* **Source**
● ● ● ●

This transition period in Spain became known as ‘La Movida’. Interestingly it is a reaction that seems to repeat itself, as later, in Argentina, a similar movement took place after the fall of the Military dictatorship in 1983. There it was known as ‘El Destape’ (The Opening). Marina’s (and by connection Carla Simón’s) own parents were right at the centre of that transition and were pulled into that similar post-dictatorship movement.
Carla Simón admits to having been strongly influenced by ‘More’ (1969) by Barbet Shroeder. The film is set in Ibiza and also deals with love and addiction, though she also points to Michelangelo Antonioni’s Zabriskie Point (1970) as another important source of her style. Simón has lived a life haunted by fragments of memory. Her mother died when she was six years old and her father died when she was only three and Carla Simón only met the rest of her family when she was 18, like Marina in the movie. So, Simón’s last film in her trilogy, Romería, is really about memory and loss, and all the things that can never fully be recovered by those left behind, who are doomed to only speculate, imagine and dream.

● ● ● ●

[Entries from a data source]
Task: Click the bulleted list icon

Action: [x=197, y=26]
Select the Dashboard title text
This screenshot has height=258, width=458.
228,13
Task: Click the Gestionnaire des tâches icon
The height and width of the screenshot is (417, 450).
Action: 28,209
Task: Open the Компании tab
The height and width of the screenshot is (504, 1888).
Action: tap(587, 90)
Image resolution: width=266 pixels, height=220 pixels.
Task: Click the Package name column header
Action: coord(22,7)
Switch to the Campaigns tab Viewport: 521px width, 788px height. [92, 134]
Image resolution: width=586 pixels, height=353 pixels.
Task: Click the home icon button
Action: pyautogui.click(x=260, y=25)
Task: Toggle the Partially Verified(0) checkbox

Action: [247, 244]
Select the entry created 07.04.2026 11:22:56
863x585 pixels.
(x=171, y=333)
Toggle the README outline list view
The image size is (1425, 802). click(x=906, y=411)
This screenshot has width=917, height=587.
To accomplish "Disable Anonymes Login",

● ● ● ●

* **Required work**
A: In the passage on Carla Simón's film Romería, what name did the post-dictatorship movement in Argentina go by?
B: Copy out the part of the passage on Carla Simón's Romería that opens with the words containing "This transition period" and closes with "similar post-dictatorship movement.", substituting "changeover" for "transition" wherever it appears.
C: Extend the passage on Carla Simón and her film Romería with a few sentences that follow on from its final sentence.

* **Task answers**
A: ‘El Destape’ (The Opening).

B:
This changeover period in Spain became known as ‘La Movida’. Interestingly it is a reaction that seems to repeat itself, as later, in Argentina, a similar movement took place after the fall of the Military dictatorship in 1983. There it was known as ‘El Destape’ (The Opening). Marina’s (and by connection Carla Simón’s) own parents were right at the centre of that changeover and were pulled into that similar post-dictatorship movement.

C:
Carla Simón
‘Romería’ has won many prizes. It was awarded six Goya nominations in 2026, won the Horizon d’Or at the 2025 Festival of Spanish Film in Marseille, the Jules Verne prize for Best Film at the 2026 Film Festival in Nantes, and Llúcia García was awarded Best Actor for her role in the Gaudí Awards.
ROMERÍA (2025)
Written & directed by Carla Simon at the Curzon Cinemas UK.
Diary& Letters: written by Neus Pipó Simón / Producer: Maria Zamora & Carla Simón/ co-produced by Olimpia Pont Cháfer and Ángels Masclans/ DOP: Hélène Louvart AFC / Editors: Sergio Jiménez and Ana Pfaff/ Composer; Ernest Pió / Direct sound: Eva Valiño. Roi Álvarez Ramos & Pepe Del Pozo / Mixer and sound supervisor: Alejandro Castillo
CAST: Llúcia García: Marina Pi
/ Mitch Robles: Nuno & Alfonso (Fon) Piñeiro de la Cruz (Marina’s father) /Tristán Ulloa: Lois Piñeiro / Celine Tyll: Denise / Miryam Gallego: Olalla Piñeiro / Janet Gracia: Iago Piñeiro / Janet Novás: Xulia / José Ángel Egido: Alfonso Piñeiro (grandfather of Marina) / Marina Troncoso: Rosalía de la Cruz (grandmpther of Marina) / Leٕón Romagosa: Basilio / Hans Romagosa: Eugene / Sara Casanovas: Virxinia.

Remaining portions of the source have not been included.